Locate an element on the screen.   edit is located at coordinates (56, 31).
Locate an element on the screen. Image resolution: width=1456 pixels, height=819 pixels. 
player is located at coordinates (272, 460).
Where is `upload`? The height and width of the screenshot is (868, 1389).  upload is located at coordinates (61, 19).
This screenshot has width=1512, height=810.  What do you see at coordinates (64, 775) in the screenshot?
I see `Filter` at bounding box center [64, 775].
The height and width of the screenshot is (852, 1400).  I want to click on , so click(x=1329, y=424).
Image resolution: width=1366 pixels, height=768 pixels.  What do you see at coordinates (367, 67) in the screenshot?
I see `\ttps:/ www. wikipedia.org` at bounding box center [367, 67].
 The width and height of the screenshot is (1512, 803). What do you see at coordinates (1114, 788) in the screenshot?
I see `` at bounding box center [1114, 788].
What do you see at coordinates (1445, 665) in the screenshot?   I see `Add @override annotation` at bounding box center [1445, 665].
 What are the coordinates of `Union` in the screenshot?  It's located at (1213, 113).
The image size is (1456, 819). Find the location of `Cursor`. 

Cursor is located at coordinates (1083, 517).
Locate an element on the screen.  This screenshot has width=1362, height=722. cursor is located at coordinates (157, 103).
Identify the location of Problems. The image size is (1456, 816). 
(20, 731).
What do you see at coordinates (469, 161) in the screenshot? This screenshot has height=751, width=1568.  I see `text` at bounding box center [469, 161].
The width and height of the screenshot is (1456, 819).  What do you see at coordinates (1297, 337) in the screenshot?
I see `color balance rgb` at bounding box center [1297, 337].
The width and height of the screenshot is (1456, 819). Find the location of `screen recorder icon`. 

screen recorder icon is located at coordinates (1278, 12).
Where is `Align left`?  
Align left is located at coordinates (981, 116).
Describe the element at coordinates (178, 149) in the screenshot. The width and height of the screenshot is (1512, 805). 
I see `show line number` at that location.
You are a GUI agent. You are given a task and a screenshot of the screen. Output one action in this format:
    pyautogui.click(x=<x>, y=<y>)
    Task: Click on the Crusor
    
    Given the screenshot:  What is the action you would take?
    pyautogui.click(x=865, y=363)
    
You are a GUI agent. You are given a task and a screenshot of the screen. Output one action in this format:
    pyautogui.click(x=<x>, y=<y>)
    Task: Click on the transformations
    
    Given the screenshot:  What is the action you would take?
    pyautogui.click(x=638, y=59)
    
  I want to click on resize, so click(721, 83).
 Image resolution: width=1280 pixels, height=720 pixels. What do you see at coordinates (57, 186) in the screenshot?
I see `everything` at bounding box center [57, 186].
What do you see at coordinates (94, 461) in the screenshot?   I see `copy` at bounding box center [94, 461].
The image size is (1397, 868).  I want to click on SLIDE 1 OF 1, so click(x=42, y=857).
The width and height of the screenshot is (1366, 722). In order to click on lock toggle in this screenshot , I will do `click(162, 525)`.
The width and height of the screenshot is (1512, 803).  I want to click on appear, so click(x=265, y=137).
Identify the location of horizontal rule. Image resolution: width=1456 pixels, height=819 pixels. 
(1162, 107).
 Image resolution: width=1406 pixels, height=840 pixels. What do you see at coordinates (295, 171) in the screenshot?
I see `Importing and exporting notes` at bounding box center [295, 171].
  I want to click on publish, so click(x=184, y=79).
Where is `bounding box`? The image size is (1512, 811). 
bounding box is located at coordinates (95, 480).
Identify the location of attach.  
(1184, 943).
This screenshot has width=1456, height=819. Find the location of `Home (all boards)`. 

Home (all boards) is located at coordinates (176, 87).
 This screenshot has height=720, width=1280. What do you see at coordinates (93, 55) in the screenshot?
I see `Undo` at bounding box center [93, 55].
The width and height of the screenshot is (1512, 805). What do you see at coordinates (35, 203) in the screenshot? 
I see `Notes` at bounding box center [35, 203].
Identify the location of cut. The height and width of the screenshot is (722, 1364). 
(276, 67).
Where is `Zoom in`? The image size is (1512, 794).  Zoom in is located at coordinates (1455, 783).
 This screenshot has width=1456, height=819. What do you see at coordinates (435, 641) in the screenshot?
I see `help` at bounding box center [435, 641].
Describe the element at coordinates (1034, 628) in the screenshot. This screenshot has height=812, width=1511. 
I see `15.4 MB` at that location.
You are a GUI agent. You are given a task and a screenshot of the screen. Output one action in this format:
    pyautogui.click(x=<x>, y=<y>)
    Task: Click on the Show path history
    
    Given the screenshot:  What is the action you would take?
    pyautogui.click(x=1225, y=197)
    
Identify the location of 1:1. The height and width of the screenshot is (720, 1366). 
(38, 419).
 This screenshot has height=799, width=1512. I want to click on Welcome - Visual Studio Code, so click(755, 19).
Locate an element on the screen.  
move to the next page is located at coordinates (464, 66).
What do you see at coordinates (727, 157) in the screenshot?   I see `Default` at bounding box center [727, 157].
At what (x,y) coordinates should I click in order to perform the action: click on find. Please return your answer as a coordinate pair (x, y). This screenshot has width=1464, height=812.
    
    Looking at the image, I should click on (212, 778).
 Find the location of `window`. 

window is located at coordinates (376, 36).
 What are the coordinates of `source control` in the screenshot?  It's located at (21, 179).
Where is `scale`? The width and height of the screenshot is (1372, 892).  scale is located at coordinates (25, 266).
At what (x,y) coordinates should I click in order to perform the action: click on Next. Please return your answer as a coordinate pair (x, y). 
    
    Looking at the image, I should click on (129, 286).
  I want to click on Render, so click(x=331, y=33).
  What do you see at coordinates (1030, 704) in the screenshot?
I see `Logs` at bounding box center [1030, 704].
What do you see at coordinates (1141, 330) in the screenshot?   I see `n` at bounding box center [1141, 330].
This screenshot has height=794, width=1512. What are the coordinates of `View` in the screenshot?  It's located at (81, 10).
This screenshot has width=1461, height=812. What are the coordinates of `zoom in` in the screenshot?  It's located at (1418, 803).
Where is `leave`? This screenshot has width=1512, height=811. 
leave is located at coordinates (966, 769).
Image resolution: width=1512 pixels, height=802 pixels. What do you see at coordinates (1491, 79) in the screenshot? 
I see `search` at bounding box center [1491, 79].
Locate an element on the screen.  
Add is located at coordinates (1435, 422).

-*-*-

Reproduce the listing above with every "Locate an element on the screen" swapped for "Find an element on the screen", leaving all other text untouched.

**Solution to this problem:**
Find an element on the screen.   edit is located at coordinates (56, 31).
Find an element on the screen. Image resolution: width=1456 pixels, height=819 pixels. 
player is located at coordinates (272, 460).
Where is `upload`? The height and width of the screenshot is (868, 1389).  upload is located at coordinates (61, 19).
This screenshot has width=1512, height=810.  What do you see at coordinates (64, 775) in the screenshot?
I see `Filter` at bounding box center [64, 775].
The height and width of the screenshot is (852, 1400).  I want to click on , so click(x=1329, y=424).
Image resolution: width=1366 pixels, height=768 pixels.  What do you see at coordinates (367, 67) in the screenshot?
I see `\ttps:/ www. wikipedia.org` at bounding box center [367, 67].
 The width and height of the screenshot is (1512, 803). What do you see at coordinates (1114, 788) in the screenshot?
I see `` at bounding box center [1114, 788].
What do you see at coordinates (1445, 665) in the screenshot?   I see `Add @override annotation` at bounding box center [1445, 665].
 What are the coordinates of `Union` in the screenshot?  It's located at (1213, 113).
The image size is (1456, 819). Find the location of `Cursor`. 

Cursor is located at coordinates (1083, 517).
Find an element on the screen.  This screenshot has width=1362, height=722. cursor is located at coordinates (157, 103).
Identify the location of Problems. The image size is (1456, 816). 
(20, 731).
What do you see at coordinates (469, 161) in the screenshot? This screenshot has height=751, width=1568.  I see `text` at bounding box center [469, 161].
The width and height of the screenshot is (1456, 819).  What do you see at coordinates (1297, 337) in the screenshot?
I see `color balance rgb` at bounding box center [1297, 337].
The width and height of the screenshot is (1456, 819). Find the location of `screen recorder icon`. 

screen recorder icon is located at coordinates (1278, 12).
Where is `Align left`?  
Align left is located at coordinates (981, 116).
Describe the element at coordinates (178, 149) in the screenshot. The width and height of the screenshot is (1512, 805). 
I see `show line number` at that location.
You are a GUI agent. You are given a task and a screenshot of the screen. Output one action in this format:
    pyautogui.click(x=<x>, y=<y>)
    Task: Click on the Crusor
    
    Given the screenshot:  What is the action you would take?
    pyautogui.click(x=865, y=363)
    
You are a GUI agent. You are given a task and a screenshot of the screen. Output one action in this format:
    pyautogui.click(x=<x>, y=<y>)
    Task: Click on the transformations
    
    Given the screenshot:  What is the action you would take?
    pyautogui.click(x=638, y=59)
    
  I want to click on resize, so click(721, 83).
 Image resolution: width=1280 pixels, height=720 pixels. What do you see at coordinates (57, 186) in the screenshot?
I see `everything` at bounding box center [57, 186].
What do you see at coordinates (94, 461) in the screenshot?   I see `copy` at bounding box center [94, 461].
The image size is (1397, 868).  I want to click on SLIDE 1 OF 1, so click(x=42, y=857).
The width and height of the screenshot is (1366, 722). In order to click on lock toggle in this screenshot , I will do `click(162, 525)`.
The width and height of the screenshot is (1512, 803).  I want to click on appear, so click(x=265, y=137).
Identify the location of horizontal rule. Image resolution: width=1456 pixels, height=819 pixels. 
(1162, 107).
 Image resolution: width=1406 pixels, height=840 pixels. What do you see at coordinates (295, 171) in the screenshot?
I see `Importing and exporting notes` at bounding box center [295, 171].
  I want to click on publish, so click(x=184, y=79).
Where is `bounding box`? The image size is (1512, 811). 
bounding box is located at coordinates (95, 480).
Identify the location of attach.  
(1184, 943).
This screenshot has width=1456, height=819. Find the location of `Home (all boards)`. 

Home (all boards) is located at coordinates (176, 87).
 This screenshot has height=720, width=1280. What do you see at coordinates (93, 55) in the screenshot?
I see `Undo` at bounding box center [93, 55].
The width and height of the screenshot is (1512, 805). What do you see at coordinates (35, 203) in the screenshot? 
I see `Notes` at bounding box center [35, 203].
Identify the location of cut. The height and width of the screenshot is (722, 1364). 
(276, 67).
Where is `Zoom in`? The image size is (1512, 794).  Zoom in is located at coordinates (1455, 783).
 This screenshot has width=1456, height=819. What do you see at coordinates (435, 641) in the screenshot?
I see `help` at bounding box center [435, 641].
Describe the element at coordinates (1034, 628) in the screenshot. This screenshot has height=812, width=1511. 
I see `15.4 MB` at that location.
You are a GUI agent. You are given a task and a screenshot of the screen. Output one action in this format:
    pyautogui.click(x=<x>, y=<y>)
    Task: Click on the Show path history
    
    Given the screenshot:  What is the action you would take?
    pyautogui.click(x=1225, y=197)
    
Identify the location of 1:1. The height and width of the screenshot is (720, 1366). 
(38, 419).
 This screenshot has height=799, width=1512. I want to click on Welcome - Visual Studio Code, so click(755, 19).
Find an element on the screen.  
move to the next page is located at coordinates (464, 66).
What do you see at coordinates (727, 157) in the screenshot?   I see `Default` at bounding box center [727, 157].
At what (x,y) coordinates should I click in order to perform the action: click on find. Please return your answer as a coordinate pair (x, y). This screenshot has width=1464, height=812.
    
    Looking at the image, I should click on (212, 778).
 Find the location of `window`. 

window is located at coordinates (376, 36).
 What are the coordinates of `source control` in the screenshot?  It's located at (21, 179).
Where is `scale`? The width and height of the screenshot is (1372, 892).  scale is located at coordinates (25, 266).
At what (x,y) coordinates should I click in order to perform the action: click on Next. Please return your answer as a coordinate pair (x, y). 
    
    Looking at the image, I should click on (129, 286).
  I want to click on Render, so click(x=331, y=33).
  What do you see at coordinates (1030, 704) in the screenshot?
I see `Logs` at bounding box center [1030, 704].
What do you see at coordinates (1141, 330) in the screenshot?   I see `n` at bounding box center [1141, 330].
This screenshot has height=794, width=1512. What are the coordinates of `View` in the screenshot?  It's located at (81, 10).
This screenshot has width=1461, height=812. What are the coordinates of `zoom in` in the screenshot?  It's located at (1418, 803).
Where is `leave`? This screenshot has width=1512, height=811. 
leave is located at coordinates (966, 769).
Image resolution: width=1512 pixels, height=802 pixels. What do you see at coordinates (1491, 79) in the screenshot? 
I see `search` at bounding box center [1491, 79].
Find an element on the screen.  
Add is located at coordinates (1435, 422).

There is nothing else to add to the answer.